Boogie Down Productions was one of those collectives that seemed to have a core along with a cast of collaborating role players that appeared and disappeared during the group's tenure. Some of these collaborators would include Heather B, Mad Lion, Channel Live, Harmony and Ms. Melodie among others. Most would agree that at the center of BDP were Scott LaRock, KRS-ONE and D-Nice. As most know, LaRock was killed shortly after the release of "Criminal Minded," what some may not know is necessarily why. The story varies some depending on who you ask and where you look, but when I read Brian Coleman's "Check The Technique: Liner Notes for Hip-Hop Junkies" KRS-ONE recalled the incident stating that D-Nice was being targeted by some hood who had accused him of trying to talk to his girlfriend. Scott took D-Nice up to where the guy was staying in the Bronx River Houses and squashed the beef. Some people across the street started to shoot from a window, basically ambushing their Jeep and Scott was the only one hit. D-Nice called KRS to inform him of what was going on and he didn't believe it until D started cursing at him.
After BDP's "By All Means Necessary" and "Ghetto Music: The Blueprint of Hip-Hop," the multi-talented D-Nice decided to give it a go on his own with "Call Me D-Nice" in May of 1990, shortly before BDP's "Edutainment" would hit the streets. Powered by the timeless title track, the album peaked at #75 on the Billboard charts and showed the hip-hop community that he could thrive outside of the shadow of Boogie Down Productions. Things open up with the braggadocios "Crumbs On the Table" before going into the monstrous aforementioned title track:
"My name is D-Nice although I hate to admit it
Taking out you suckers and you don't know how I did it
See every episode remains in this mode
Very cool, very calm, there's no sweat in my palm
I just pick up the mic, proceed wit a song
I get right to the point, my competition's not long
It's like a sport hanging in the middle
But now if you're puzzled, let me kick the whole riddle
That my name is Derrick and if I didn't mention
D-Nice is just a description
It describes the kid on the mic
I'm the TR-808, huh, but just call me D-Nice"
Post "Criminal Minded," BDP's songs often had a social slant to them, so it's only right that D-Nice's album would do the same. Therefore, we get songs like "Glory" and to a lesser extent, "A Few Dollars More." The former touches on the service of African Americans in the military dating all the way back to the Civil War, while the latter tells the inner-city tale of a guy named Stan who decided to become a hitman to try and support his family. Another prominent aspect of many BDP recordings was a Jamaican patois. This can be heard in part on the Pee-Wee Herman sampling (hip-hop loved Pee-Wee in the 80s, ask Joe Ski Love) "Under Some Buddah" and "The TR-808 Is Coming" which samples Three Dog Night's rendition of "Mama Told Me (Not To Come)" and features KRS-ONE on the hook. D-Nice delivers the slow flow like so:
"I-I'm D-Nice the 808 it's no mistake
Now this is not the time but the music that I make
And wait, I'm telling you, why don't you just listen
Just because I come from the Bronx I'm not dissing or wishing
Cause the beat sounds groovy
I drink Amaretto on the rocks cause it cools me off
And usually when I am speaking
I usually wear a cap and gown when I'm teaching
Or reaching out, huh, to touch someone
I'm rocking on the microphone just to have fun
So run (Bo bo bo!) cause I'm number one
And if you want to battle me then pull out a gun
Don't forget the ammo-nition and listen
Don't ever bite a lyric cause then you're pissing me off
And with the style that I'm bringing
The girls love it, and of course, girls I'm swinging
And seeing (Bo bo bo!) I left the girls' hearts broken
Now I'm back to tell you all I'm not joking
And I'm hoping you see that I'm the main topic
You put me in the wildest crowd and I'm a rock it"

▸ Given information
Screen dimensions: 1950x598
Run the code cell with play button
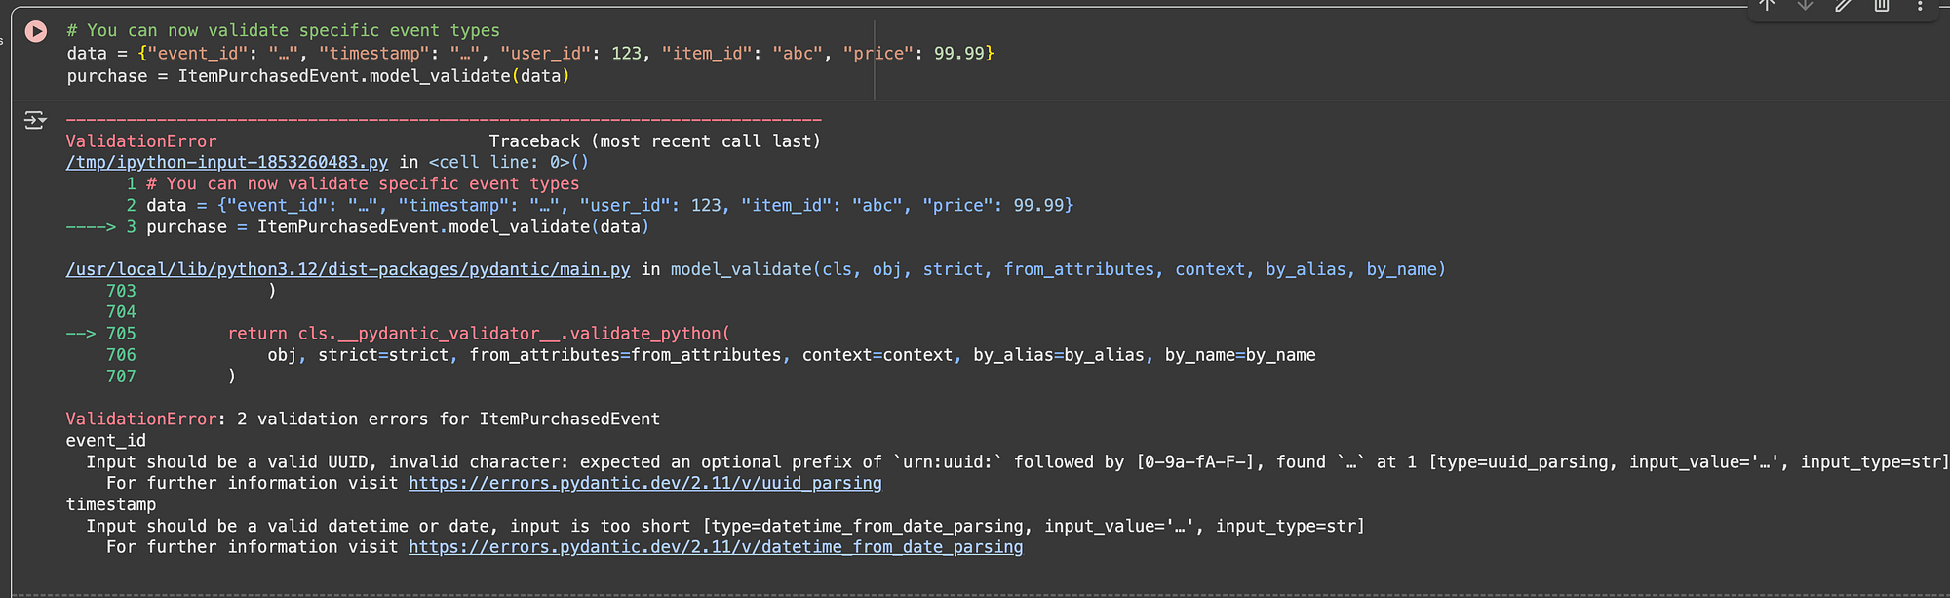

▸ Direction
In the review of D-Nice's solo album, what position did "Call Me D-Nice" reach on the Billboard charts?

▸ Answer to the problem
It peaked at #75.